**DOCUMENT TEXT:**
# Tutorial for finding missing posts?



## Endur (May 10, 2006)

If anyone knows the best way to find missing posts, please post your tutorial here.


----------



## Knight Otu (May 10, 2006)

Go to Google, search for ENWorld and your thread title. You should find several links that were cached. Those cached pages are probably a bit out of date, but they are your best bet.


----------



## MavrickWeirdo (May 10, 2006)

Also find out if anyone was subscribed to the thread you were looking for, They may have the text of your thread in an e-mail


----------



## Conaill (May 10, 2006)

I only managed to recover pages 8-10 and 18 for E1: Tomb of Chaos [Judge: Patlin]. Any other search engines you can recommend? (Yahoo didn't have them either).


----------



## Jdvn1 (May 10, 2006)

You might also get different results if you search for the thread title and either enworld.org or site:enworld.org instead of ENWorld


----------



## BOZ (May 10, 2006)

i suspect that many threads/posts made before the big crash were cached.  Conaill has found posts that i made this past weekend, so there is hope.


----------



## Nyaricus (May 10, 2006)

I posted this in my Tasty Bits thread itself, but I'd like to repost it here: if anyone could find a cached version of my Tasty Bits thread, that'd be amazing. I can't seem to get into the googled pages \) and there were some quotes (mainly) as well as a bunch of threads that I wouldn't like to see lost. Thanks a lot everyone, it's much appreciated.

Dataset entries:
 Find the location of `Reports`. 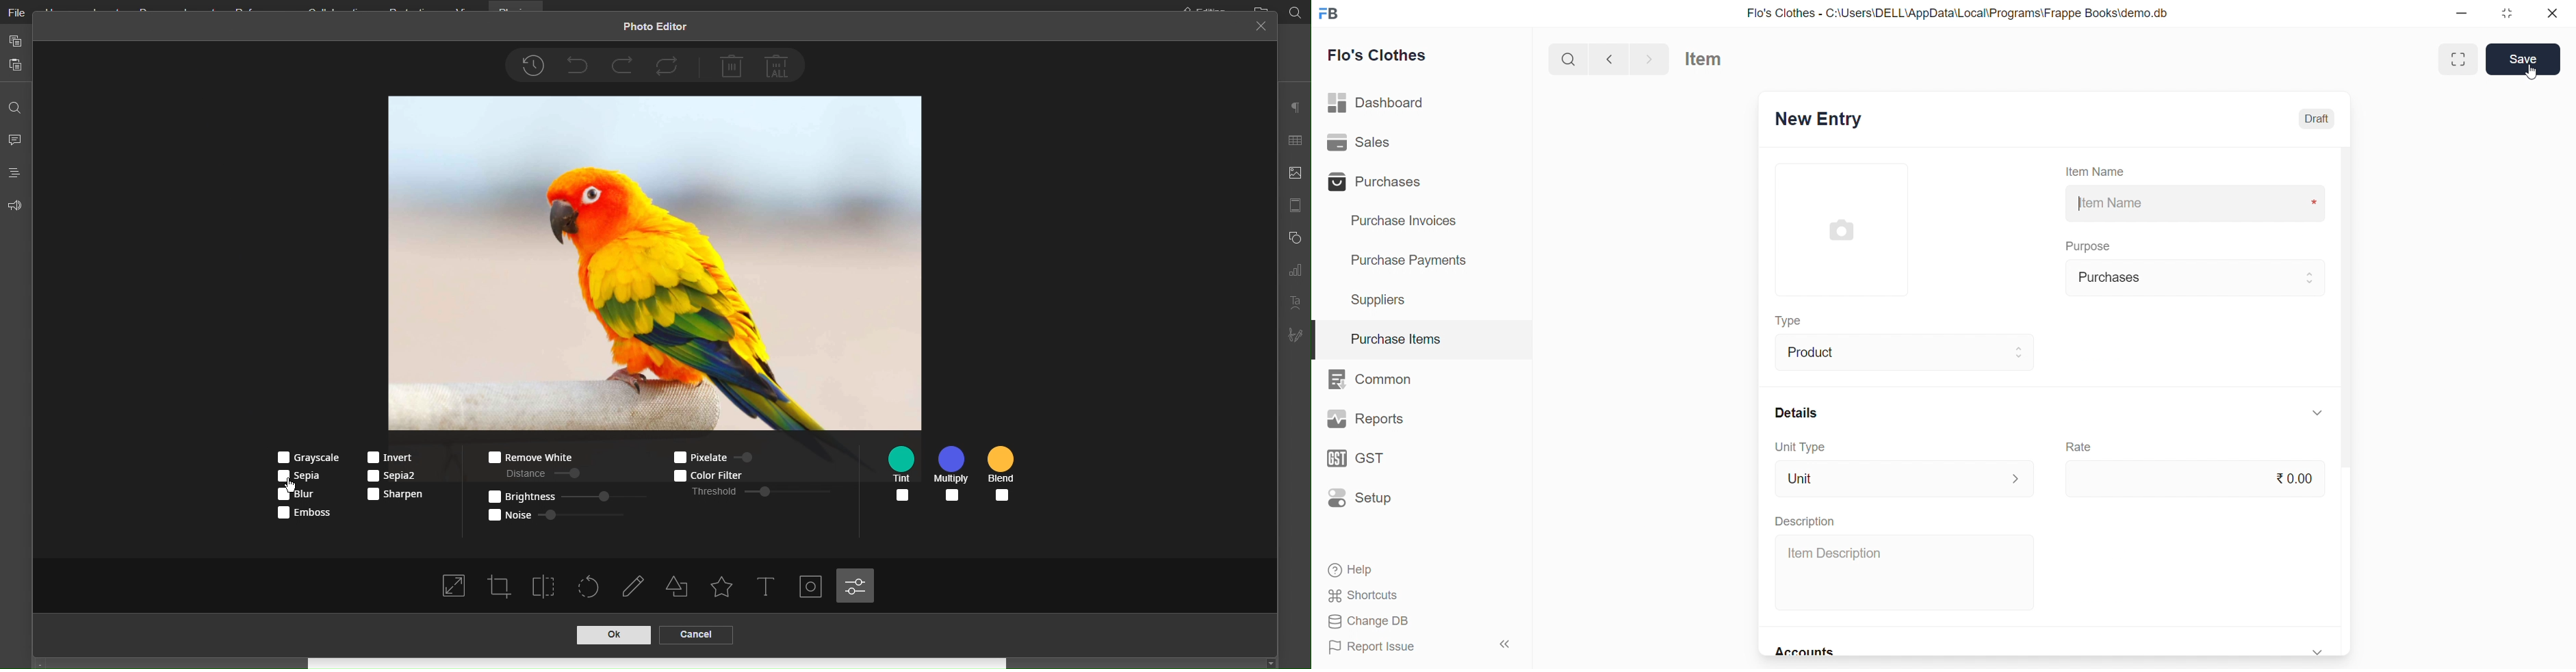

Reports is located at coordinates (1367, 419).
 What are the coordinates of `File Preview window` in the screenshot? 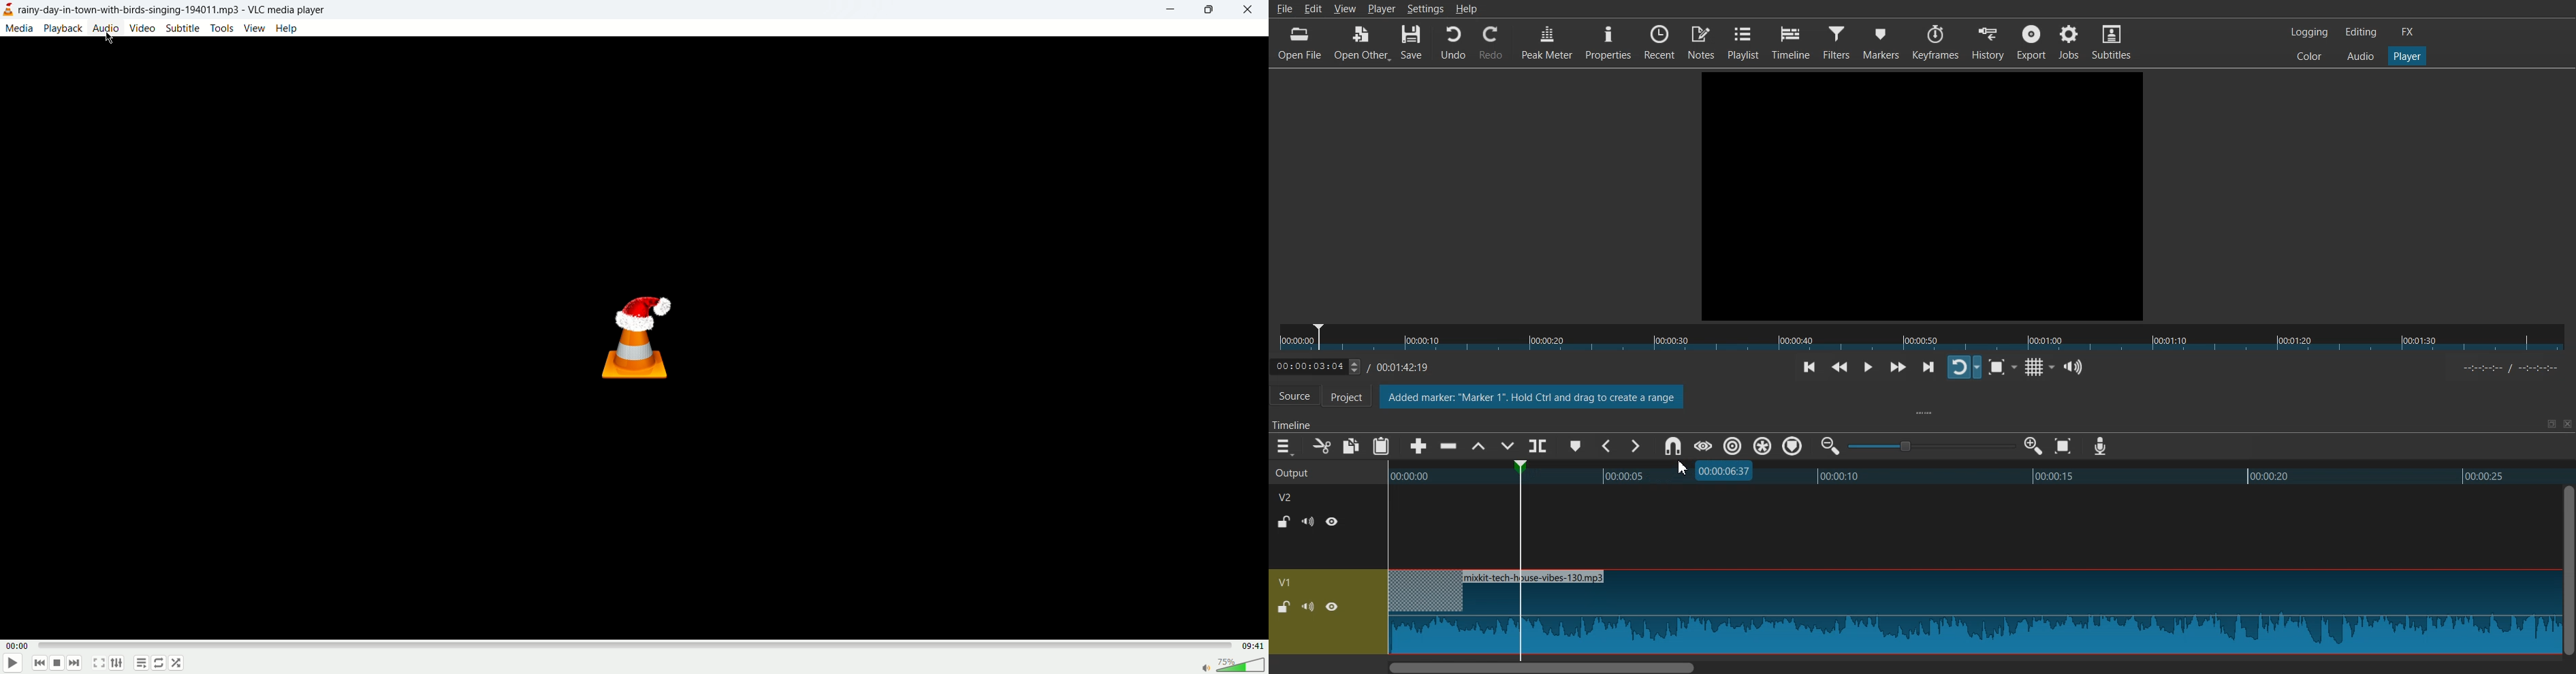 It's located at (1925, 194).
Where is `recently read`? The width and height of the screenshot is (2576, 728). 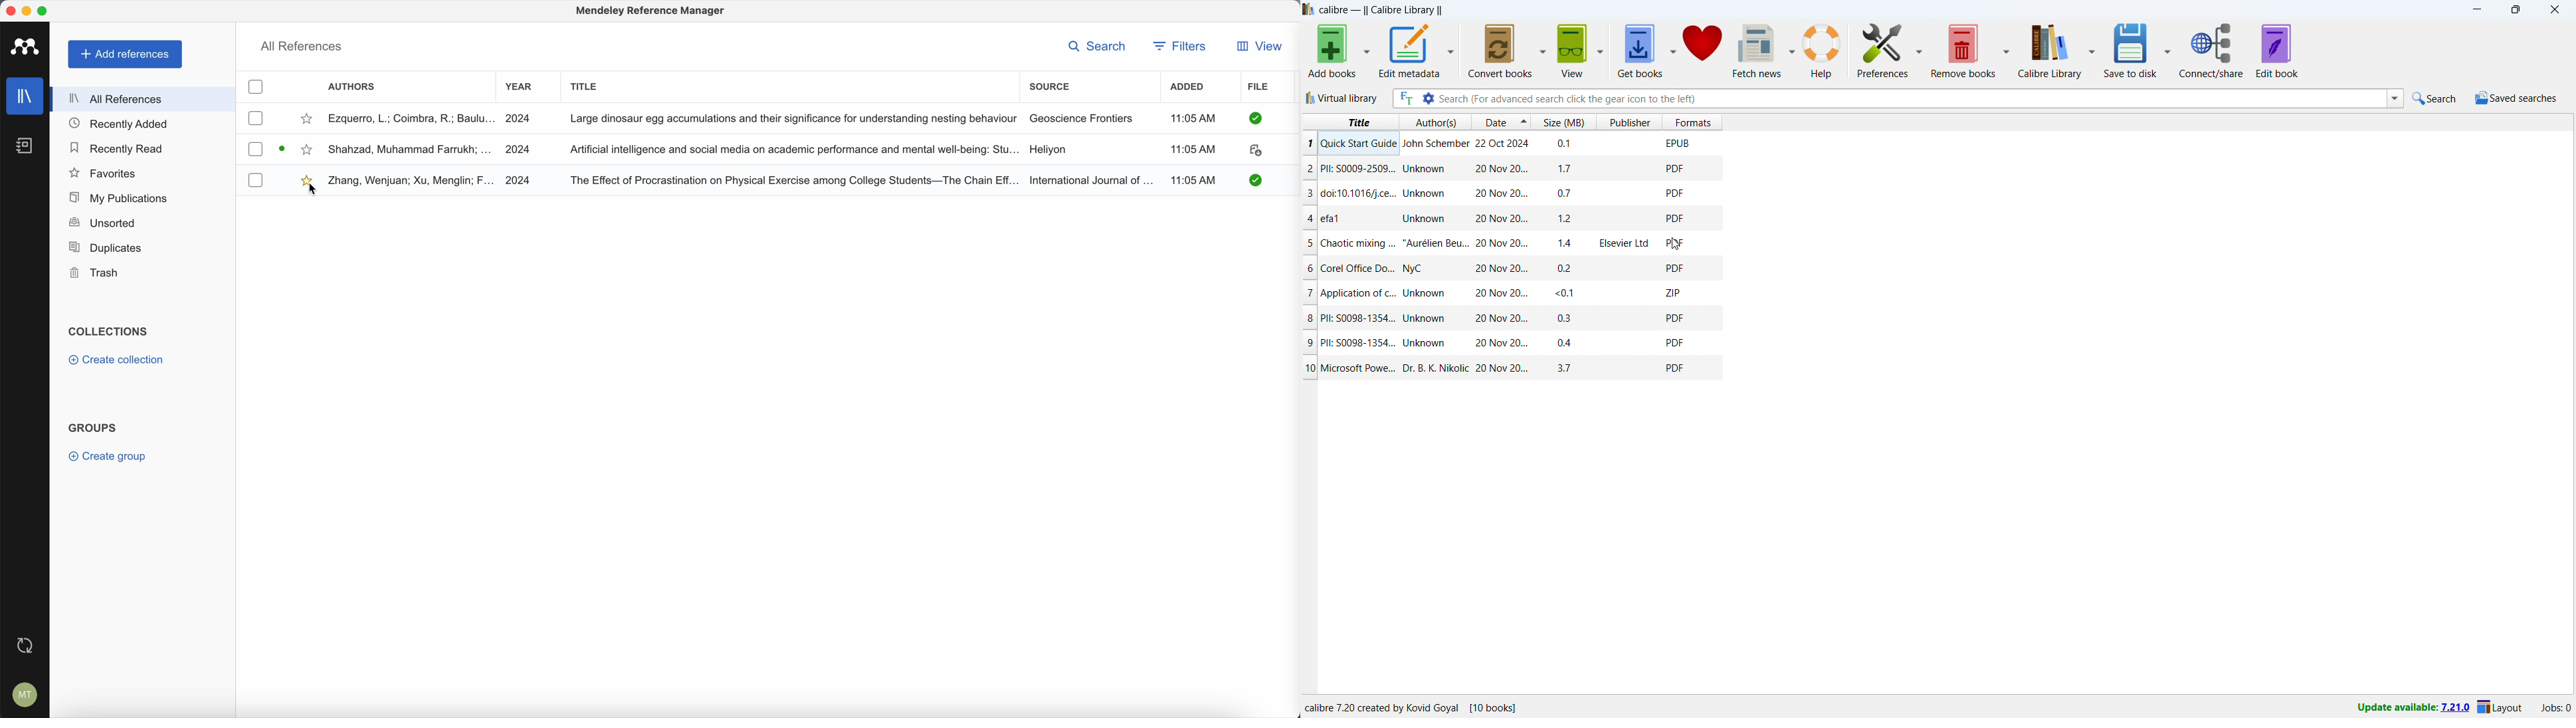 recently read is located at coordinates (119, 149).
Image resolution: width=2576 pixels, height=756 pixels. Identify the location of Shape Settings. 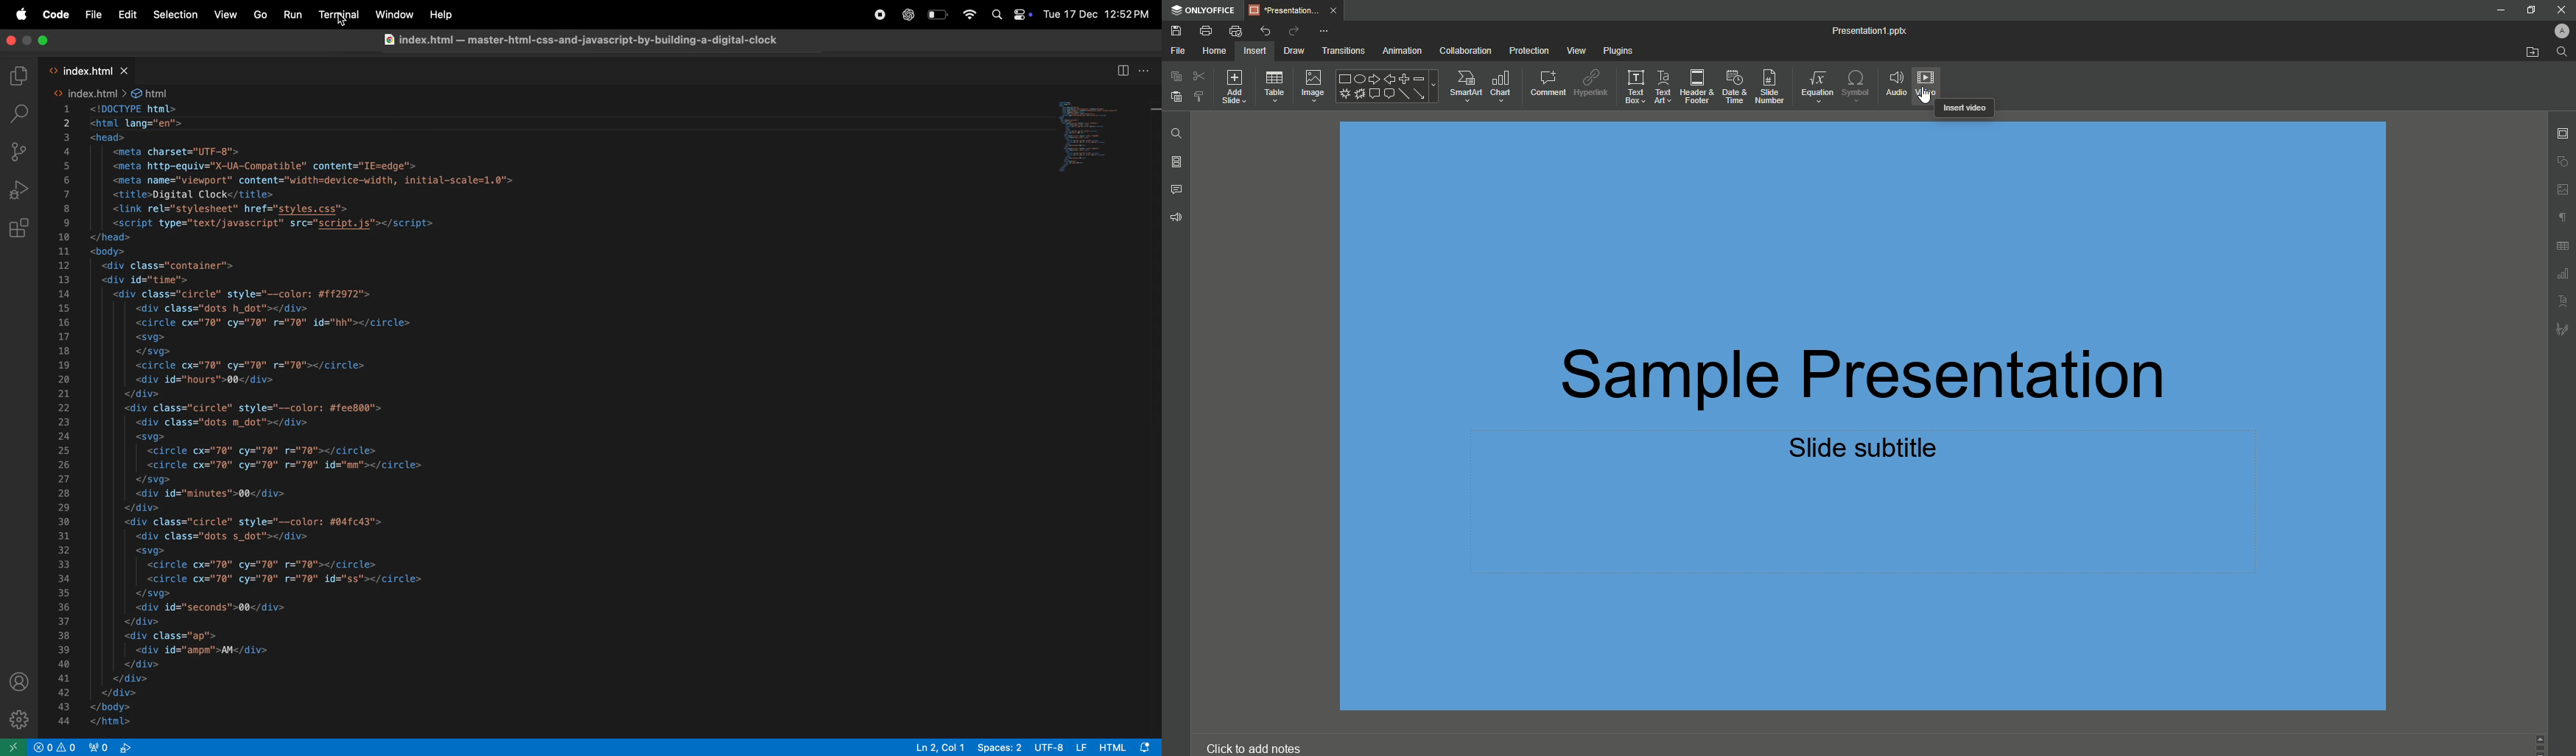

**GIVEN TASK:**
Extract the full forum thread on recovering missing posts, reproducing it word for word from the first line to the last.

**WRITTEN RESPONSE:**
# Tutorial for finding missing posts?



## Endur (May 10, 2006)

If anyone knows the best way to find missing posts, please post your tutorial here.


----------



## Knight Otu (May 10, 2006)

Go to Google, search for ENWorld and your thread title. You should find several links that were cached. Those cached pages are probably a bit out of date, but they are your best bet.


----------



## MavrickWeirdo (May 10, 2006)

Also find out if anyone was subscribed to the thread you were looking for, They may have the text of your thread in an e-mail


----------



## Conaill (May 10, 2006)

I only managed to recover pages 8-10 and 18 for E1: Tomb of Chaos [Judge: Patlin]. Any other search engines you can recommend? (Yahoo didn't have them either).


----------



## Jdvn1 (May 10, 2006)

You might also get different results if you search for the thread title and either enworld.org or site:enworld.org instead of ENWorld


----------



## BOZ (May 10, 2006)

i suspect that many threads/posts made before the big crash were cached.  Conaill has found posts that i made this past weekend, so there is hope.


----------



## Nyaricus (May 10, 2006)

I posted this in my Tasty Bits thread itself, but I'd like to repost it here: if anyone could find a cached version of my Tasty Bits thread, that'd be amazing. I can't seem to get into the googled pages \) and there were some quotes (mainly) as well as a bunch of threads that I wouldn't like to see lost. Thanks a lot everyone, it's much appreciated.